═══ Provided records

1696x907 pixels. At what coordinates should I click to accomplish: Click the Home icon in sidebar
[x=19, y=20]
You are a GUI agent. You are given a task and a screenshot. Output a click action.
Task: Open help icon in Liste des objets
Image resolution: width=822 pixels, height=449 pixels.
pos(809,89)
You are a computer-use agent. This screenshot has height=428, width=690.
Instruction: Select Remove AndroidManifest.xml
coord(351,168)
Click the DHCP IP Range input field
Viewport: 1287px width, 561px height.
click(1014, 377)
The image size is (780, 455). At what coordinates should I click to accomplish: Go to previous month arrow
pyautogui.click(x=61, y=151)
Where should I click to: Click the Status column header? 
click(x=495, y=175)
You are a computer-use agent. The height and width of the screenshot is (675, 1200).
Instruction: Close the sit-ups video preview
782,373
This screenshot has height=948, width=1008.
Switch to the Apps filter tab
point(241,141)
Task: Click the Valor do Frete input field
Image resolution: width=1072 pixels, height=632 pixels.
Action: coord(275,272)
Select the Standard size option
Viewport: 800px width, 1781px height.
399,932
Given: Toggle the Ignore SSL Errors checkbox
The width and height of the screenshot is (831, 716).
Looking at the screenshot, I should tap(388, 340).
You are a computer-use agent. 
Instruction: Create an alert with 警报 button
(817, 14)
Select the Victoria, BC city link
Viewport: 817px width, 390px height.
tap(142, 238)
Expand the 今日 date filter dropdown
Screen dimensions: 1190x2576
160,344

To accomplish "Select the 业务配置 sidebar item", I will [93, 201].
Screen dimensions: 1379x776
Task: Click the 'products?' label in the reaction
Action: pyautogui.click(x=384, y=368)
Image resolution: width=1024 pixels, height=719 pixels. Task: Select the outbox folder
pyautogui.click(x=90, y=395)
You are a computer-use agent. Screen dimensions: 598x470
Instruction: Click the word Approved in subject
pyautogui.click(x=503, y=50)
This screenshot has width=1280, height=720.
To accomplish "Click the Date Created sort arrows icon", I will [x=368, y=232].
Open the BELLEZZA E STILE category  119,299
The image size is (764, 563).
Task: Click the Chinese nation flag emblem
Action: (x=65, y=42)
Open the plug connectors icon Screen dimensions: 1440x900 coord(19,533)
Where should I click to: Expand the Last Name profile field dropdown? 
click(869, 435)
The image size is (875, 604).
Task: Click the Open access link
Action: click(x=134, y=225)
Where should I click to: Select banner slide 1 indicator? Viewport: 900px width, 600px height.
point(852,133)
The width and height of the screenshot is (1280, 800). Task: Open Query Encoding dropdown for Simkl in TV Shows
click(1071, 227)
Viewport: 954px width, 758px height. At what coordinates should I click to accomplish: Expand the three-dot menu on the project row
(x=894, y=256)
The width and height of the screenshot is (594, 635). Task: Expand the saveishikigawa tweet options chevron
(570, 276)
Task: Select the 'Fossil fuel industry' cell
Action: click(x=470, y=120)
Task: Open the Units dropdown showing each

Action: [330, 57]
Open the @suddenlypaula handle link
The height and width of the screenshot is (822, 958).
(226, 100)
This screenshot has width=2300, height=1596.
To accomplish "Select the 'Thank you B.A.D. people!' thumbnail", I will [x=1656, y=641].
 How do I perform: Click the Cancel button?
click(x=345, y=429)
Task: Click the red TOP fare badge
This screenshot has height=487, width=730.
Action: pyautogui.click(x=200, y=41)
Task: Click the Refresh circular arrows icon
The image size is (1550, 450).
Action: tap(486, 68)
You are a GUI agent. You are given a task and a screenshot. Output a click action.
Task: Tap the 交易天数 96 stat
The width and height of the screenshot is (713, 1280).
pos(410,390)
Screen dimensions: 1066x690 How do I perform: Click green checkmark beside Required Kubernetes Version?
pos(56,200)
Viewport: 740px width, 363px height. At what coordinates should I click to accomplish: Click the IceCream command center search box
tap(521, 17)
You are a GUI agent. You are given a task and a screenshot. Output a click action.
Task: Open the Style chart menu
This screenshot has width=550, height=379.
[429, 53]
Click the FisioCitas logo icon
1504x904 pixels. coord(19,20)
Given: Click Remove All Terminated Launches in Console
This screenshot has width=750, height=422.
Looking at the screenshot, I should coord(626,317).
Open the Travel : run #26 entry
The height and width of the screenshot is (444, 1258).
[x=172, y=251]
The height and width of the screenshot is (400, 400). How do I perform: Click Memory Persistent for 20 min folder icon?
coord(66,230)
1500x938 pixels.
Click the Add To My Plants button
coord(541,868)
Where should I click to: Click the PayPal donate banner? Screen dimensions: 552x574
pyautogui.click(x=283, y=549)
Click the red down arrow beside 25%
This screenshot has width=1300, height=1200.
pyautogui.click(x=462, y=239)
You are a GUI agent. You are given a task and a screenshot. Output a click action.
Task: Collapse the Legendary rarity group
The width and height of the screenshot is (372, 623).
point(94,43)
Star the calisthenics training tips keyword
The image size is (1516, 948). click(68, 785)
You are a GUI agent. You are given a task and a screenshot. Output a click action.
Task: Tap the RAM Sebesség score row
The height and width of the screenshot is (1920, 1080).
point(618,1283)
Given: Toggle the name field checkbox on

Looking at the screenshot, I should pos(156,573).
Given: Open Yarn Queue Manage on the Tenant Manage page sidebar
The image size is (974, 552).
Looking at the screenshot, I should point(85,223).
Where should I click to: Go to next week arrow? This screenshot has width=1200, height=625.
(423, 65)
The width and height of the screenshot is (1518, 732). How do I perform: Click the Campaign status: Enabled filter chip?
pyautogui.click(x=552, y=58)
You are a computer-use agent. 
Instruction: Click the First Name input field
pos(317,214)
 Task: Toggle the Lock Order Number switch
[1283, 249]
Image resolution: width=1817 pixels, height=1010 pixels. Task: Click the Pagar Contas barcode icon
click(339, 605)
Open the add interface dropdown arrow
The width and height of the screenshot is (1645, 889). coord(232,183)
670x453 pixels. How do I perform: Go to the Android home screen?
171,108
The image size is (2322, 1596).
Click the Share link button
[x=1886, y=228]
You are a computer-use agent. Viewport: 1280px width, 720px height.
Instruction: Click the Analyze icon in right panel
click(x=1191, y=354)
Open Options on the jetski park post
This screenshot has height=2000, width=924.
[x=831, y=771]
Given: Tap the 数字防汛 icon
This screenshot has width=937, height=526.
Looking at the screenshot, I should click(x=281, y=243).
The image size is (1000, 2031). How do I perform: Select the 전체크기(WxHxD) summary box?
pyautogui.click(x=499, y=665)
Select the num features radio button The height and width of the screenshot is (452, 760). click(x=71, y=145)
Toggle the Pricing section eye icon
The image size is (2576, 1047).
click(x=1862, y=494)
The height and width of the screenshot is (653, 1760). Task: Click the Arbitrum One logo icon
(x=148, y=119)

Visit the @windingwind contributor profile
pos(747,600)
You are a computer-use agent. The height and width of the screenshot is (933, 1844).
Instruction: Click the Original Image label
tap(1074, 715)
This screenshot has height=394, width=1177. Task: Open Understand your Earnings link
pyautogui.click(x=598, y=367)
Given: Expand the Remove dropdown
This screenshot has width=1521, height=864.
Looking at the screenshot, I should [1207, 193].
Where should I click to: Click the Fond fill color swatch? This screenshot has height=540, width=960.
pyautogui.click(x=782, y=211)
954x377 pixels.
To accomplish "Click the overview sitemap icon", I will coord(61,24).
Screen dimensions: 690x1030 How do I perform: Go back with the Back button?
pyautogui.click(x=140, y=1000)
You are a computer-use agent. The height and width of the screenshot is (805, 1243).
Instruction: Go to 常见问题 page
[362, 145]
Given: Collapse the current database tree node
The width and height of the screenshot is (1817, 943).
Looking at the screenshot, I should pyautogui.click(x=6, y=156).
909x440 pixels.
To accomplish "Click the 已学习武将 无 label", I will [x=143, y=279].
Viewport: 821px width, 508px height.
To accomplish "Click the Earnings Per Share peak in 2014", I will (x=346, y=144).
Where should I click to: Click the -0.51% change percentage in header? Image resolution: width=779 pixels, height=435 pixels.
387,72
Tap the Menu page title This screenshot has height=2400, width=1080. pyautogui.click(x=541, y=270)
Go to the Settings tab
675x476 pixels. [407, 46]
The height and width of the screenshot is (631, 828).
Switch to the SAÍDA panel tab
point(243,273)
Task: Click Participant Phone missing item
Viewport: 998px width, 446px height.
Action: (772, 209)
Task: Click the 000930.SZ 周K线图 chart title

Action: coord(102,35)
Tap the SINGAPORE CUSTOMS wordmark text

══════

Look above for the line with "This screenshot has width=2300, height=1596." and the line with "1500x938 pixels."; transcribe both and all lines in between, exactly, and nothing else.

* [Your solution]:
This screenshot has width=2300, height=1596.
To accomplish "Select the 'Thank you B.A.D. people!' thumbnail", I will [x=1656, y=641].
 How do I perform: Click the Cancel button?
click(x=345, y=429)
Task: Click the red TOP fare badge
This screenshot has height=487, width=730.
Action: pyautogui.click(x=200, y=41)
Task: Click the Refresh circular arrows icon
The image size is (1550, 450).
Action: tap(486, 68)
You are a GUI agent. You are given a task and a screenshot. Output a click action.
Task: Tap the 交易天数 96 stat
The width and height of the screenshot is (713, 1280).
pos(410,390)
Screen dimensions: 1066x690 How do I perform: Click green checkmark beside Required Kubernetes Version?
pos(56,200)
Viewport: 740px width, 363px height. At what coordinates should I click to accomplish: Click the IceCream command center search box
tap(521, 17)
You are a GUI agent. You are given a task and a screenshot. Output a click action.
Task: Open the Style chart menu
This screenshot has width=550, height=379.
[429, 53]
Click the FisioCitas logo icon
1504x904 pixels. coord(19,20)
Given: Click Remove All Terminated Launches in Console
This screenshot has width=750, height=422.
Looking at the screenshot, I should coord(626,317).
Open the Travel : run #26 entry
The height and width of the screenshot is (444, 1258).
[x=172, y=251]
The height and width of the screenshot is (400, 400). How do I perform: Click Memory Persistent for 20 min folder icon?
coord(66,230)
1500x938 pixels.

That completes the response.